Distribution of GAT-1 at axo-somatic (AS), proximal axo-dendritic (pAD), distal axo-dendritic (dAD) and axo-axonic (AA) synapses. (A–F) Examples of GAT-1 immunoreactivity at AS (A–C) and dAD (D–F) symmetric synapses in which GAT-1 was localized at AT only (A,D), at both AT and PAP (B,E), or at PAP only (C,F). Arrowheads point to symmetric contacts. AT, axon terminal, PAP, perisynaptic astrocytic processes; S, soma; d, distal dendrite. (G–I) Quantification of GAT-1+ profiles at AS, pAD, dAD, and AA synapses. Black columns refer to synapses in which GAT-1 was only in AT, white columns to synapses in which it was in both AT and PAP, and gray columns to synapses where GAT-1 was only in PAP. *P < 0.05; ***P < 0.001. Scale bar: 100 nm.

Conclusion(s)

In adult cortical GABAergic synapses GAT-1 and GAT-3 are in both neuronal and astrocytic processes: GAT-1 is prevalently segregated in neuronal elements and in profiles contributing to synapses, whereas GAT-3 is mostly expressed in astrocytes and does not exhibit a preferential distribution in elements contributing to synapses (Minelli et al., 1995, 1996; Melone et al., 2013). This study showed that: (1) regardless of the important differences summarized above, GAT-1 and GAT-3 exhibit the same organizational pattern at cortical GABAergic synapses. Interestingly, the same pattern has been described for GLT-1, the major glutamate transporter, in neocortex (Melone et al., 2009); (2) from the transporter perspective, symmetric synapses can be subdivided in those expressing GAT-1 or GAT-3 in AT only, in PAP only, and in both synaptic elements; and (3) GAT-1 (but not GAT-3) organization pattern exhibit a further level of heterogeneity, related to the post-synaptic target. This indicates that GAT-1 and GAT-3 can generate a considerable degree of heterogeneity at cortical GABAergic synapses.

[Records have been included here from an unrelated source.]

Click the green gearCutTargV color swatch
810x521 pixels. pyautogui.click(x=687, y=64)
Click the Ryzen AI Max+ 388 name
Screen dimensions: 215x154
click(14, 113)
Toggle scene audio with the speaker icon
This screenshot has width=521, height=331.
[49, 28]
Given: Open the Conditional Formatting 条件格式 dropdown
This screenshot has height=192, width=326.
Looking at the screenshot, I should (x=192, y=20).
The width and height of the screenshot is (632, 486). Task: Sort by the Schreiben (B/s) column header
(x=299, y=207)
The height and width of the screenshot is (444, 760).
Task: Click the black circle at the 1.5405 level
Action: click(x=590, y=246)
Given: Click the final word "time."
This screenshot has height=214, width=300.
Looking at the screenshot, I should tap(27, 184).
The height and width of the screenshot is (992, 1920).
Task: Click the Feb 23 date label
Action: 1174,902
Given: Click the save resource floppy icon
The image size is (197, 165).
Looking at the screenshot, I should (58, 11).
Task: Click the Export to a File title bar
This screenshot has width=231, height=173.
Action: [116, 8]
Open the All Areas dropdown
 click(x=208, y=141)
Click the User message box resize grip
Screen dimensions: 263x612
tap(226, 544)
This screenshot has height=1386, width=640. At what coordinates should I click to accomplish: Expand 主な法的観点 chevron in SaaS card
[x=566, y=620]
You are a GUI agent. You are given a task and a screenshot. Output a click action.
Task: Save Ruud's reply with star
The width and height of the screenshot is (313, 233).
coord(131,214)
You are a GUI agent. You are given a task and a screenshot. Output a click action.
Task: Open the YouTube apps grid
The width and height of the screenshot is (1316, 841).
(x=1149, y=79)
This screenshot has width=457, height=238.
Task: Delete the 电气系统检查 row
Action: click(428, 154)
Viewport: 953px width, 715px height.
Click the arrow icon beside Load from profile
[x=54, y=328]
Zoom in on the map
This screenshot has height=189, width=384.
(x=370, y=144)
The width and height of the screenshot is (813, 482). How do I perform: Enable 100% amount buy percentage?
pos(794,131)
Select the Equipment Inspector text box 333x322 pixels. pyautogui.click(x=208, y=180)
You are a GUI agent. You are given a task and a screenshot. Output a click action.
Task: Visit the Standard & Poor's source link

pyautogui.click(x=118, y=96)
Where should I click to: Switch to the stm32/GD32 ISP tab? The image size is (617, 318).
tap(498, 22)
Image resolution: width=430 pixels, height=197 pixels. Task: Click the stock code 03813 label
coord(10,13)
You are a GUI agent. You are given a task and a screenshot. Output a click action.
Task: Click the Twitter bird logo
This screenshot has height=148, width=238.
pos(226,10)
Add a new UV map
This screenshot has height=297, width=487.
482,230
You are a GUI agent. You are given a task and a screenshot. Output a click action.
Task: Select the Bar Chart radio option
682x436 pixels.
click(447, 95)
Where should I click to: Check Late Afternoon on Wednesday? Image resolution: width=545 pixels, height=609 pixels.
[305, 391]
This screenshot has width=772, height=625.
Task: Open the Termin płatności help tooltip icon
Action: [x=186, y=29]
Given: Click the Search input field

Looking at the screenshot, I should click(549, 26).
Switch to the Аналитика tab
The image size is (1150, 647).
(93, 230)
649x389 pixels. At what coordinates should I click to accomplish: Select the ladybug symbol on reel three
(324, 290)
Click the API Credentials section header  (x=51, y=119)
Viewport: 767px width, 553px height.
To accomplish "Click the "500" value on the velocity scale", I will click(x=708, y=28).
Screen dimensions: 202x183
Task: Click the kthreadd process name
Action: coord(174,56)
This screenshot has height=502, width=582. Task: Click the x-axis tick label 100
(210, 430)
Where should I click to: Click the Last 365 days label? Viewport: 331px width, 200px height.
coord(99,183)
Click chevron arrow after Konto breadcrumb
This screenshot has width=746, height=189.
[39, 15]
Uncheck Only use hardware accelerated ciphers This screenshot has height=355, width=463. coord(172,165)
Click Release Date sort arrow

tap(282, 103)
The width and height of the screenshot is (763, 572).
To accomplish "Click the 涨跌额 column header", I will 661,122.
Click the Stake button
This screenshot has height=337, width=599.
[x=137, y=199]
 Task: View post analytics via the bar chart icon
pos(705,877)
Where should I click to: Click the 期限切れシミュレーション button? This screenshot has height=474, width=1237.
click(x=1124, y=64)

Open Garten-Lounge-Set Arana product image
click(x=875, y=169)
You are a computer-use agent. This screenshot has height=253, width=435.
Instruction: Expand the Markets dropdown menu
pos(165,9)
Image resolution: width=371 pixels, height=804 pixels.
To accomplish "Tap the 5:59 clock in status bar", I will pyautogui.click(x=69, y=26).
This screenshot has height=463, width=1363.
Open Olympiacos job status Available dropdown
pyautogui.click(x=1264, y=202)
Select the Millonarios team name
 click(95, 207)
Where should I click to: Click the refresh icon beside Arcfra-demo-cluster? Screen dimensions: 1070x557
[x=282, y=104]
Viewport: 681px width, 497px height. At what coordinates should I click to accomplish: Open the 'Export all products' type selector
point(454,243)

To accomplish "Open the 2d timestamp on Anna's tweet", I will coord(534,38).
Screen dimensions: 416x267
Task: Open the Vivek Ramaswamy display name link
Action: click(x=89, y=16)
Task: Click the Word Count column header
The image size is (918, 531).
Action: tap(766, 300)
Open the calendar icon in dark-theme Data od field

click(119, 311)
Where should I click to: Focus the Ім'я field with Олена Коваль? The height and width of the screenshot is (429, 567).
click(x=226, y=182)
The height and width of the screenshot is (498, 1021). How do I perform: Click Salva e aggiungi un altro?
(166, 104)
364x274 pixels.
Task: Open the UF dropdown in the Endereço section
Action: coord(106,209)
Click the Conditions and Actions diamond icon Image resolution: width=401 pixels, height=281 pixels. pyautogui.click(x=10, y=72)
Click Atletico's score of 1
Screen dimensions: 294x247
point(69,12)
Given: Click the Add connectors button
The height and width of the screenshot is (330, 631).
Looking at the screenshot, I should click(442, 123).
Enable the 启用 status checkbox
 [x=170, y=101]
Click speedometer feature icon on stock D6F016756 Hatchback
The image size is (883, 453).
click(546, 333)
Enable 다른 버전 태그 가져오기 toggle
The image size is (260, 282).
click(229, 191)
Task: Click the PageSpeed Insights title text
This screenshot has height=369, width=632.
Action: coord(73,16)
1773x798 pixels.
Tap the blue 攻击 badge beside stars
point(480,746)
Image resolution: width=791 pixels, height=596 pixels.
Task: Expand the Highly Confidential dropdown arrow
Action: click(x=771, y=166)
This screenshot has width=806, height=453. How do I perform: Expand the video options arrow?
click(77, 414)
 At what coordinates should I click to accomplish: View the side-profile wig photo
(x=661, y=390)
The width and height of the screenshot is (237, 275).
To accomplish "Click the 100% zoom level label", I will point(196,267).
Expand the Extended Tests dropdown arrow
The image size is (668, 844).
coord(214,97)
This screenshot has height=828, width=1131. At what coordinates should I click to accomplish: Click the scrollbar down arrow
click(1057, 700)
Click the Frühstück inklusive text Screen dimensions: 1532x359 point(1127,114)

Although, the degree of post-synaptic specificity of GABAergic interneurons on pyramidal neurons is not absolute, several generalization can be made: AS synapses are prevalently formed by small basket cells, pAD synapses from large basket cells, dAD synapses from double-bouquet cells, and AA synapses from chandelier cells (Somogyi et al., 1998; DeFelipe et al., 2002; Ascoli et al., 2008). This would indicate that at synapses formed by double-bouquet cells GAT-1 mediated GABA uptake is more dependent on astrocytes than at synapses formed by basket and chandelier cells. It is worth noting that double bouquet cell-evoked IPSPs, recorded in pyramidal cell somata, have a smaller amplitude than those evoked by both small and large basket cells (Tamás et al., 1997). Whether this physiological features is related to the peculiar organization of the GAT-1 mediated GABA uptake system is a stimulating challenge for future studies. Furthermore, present results indicate also that at AA synapses formed by chandelier cell axons the role of astrocytic GAT-1 mediated GABA uptake may be more important than at AS synapses formed by small basket cell axons.

Overall, data reported highlight a novel aspect of GAT-1 and GAT-3 localization at cortical GABAergic synapses, and suggest that this may be a fertile field for increasing our understanding of GABAergic synapses heterogeneity.

Conflict of interest statement

The authors declare that the research was conducted in the absence of any commercial or financial relationships that could be construed as a potential conflict of interest.